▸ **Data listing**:
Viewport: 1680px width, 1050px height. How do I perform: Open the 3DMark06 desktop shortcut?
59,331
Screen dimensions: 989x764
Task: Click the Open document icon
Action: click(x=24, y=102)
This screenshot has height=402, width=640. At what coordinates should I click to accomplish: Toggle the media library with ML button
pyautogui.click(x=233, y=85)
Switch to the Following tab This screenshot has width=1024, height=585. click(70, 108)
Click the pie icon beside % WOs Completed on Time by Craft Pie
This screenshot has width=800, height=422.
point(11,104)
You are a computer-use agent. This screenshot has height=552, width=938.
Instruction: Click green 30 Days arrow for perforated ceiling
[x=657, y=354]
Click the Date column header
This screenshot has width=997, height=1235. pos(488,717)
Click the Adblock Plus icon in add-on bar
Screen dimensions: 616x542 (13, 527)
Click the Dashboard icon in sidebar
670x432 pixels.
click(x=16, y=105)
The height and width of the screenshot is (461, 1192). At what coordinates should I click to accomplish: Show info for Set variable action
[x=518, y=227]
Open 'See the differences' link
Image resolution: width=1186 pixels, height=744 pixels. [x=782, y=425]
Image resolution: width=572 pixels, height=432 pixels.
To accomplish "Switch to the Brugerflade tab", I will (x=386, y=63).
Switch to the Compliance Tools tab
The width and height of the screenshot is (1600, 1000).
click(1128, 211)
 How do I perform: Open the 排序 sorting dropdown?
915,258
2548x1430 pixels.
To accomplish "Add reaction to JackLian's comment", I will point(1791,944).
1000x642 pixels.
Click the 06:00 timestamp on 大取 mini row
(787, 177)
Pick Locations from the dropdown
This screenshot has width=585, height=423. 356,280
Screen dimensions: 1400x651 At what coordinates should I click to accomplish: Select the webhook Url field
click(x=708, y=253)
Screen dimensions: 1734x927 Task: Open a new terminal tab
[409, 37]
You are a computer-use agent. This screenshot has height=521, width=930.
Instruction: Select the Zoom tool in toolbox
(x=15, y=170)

▸ **What the task requires**: Update the rows above by replacing "sidebar" with "side panel" and leave everything else unchanged.

▸ **Solved problem**:
Viewport: 1680px width, 1050px height. How do I perform: Open the 3DMark06 desktop shortcut?
59,331
Screen dimensions: 989x764
Task: Click the Open document icon
Action: click(x=24, y=102)
This screenshot has height=402, width=640. At what coordinates should I click to accomplish: Toggle the media library with ML button
pyautogui.click(x=233, y=85)
Switch to the Following tab This screenshot has width=1024, height=585. click(70, 108)
Click the pie icon beside % WOs Completed on Time by Craft Pie
This screenshot has width=800, height=422.
point(11,104)
You are a computer-use agent. This screenshot has height=552, width=938.
Instruction: Click green 30 Days arrow for perforated ceiling
[x=657, y=354]
Click the Date column header
This screenshot has width=997, height=1235. pos(488,717)
Click the Adblock Plus icon in add-on bar
Screen dimensions: 616x542 (13, 527)
Click the Dashboard icon in side panel
670x432 pixels.
click(x=16, y=105)
The height and width of the screenshot is (461, 1192). At what coordinates should I click to accomplish: Show info for Set variable action
[x=518, y=227]
Open 'See the differences' link
Image resolution: width=1186 pixels, height=744 pixels. [x=782, y=425]
Image resolution: width=572 pixels, height=432 pixels.
To accomplish "Switch to the Brugerflade tab", I will (x=386, y=63).
Switch to the Compliance Tools tab
The width and height of the screenshot is (1600, 1000).
click(1128, 211)
 How do I perform: Open the 排序 sorting dropdown?
915,258
2548x1430 pixels.
To accomplish "Add reaction to JackLian's comment", I will point(1791,944).
1000x642 pixels.
Click the 06:00 timestamp on 大取 mini row
(787, 177)
Pick Locations from the dropdown
This screenshot has width=585, height=423. 356,280
Screen dimensions: 1400x651 At what coordinates should I click to accomplish: Select the webhook Url field
click(x=708, y=253)
Screen dimensions: 1734x927 Task: Open a new terminal tab
[409, 37]
You are a computer-use agent. This screenshot has height=521, width=930.
Instruction: Select the Zoom tool in toolbox
(x=15, y=170)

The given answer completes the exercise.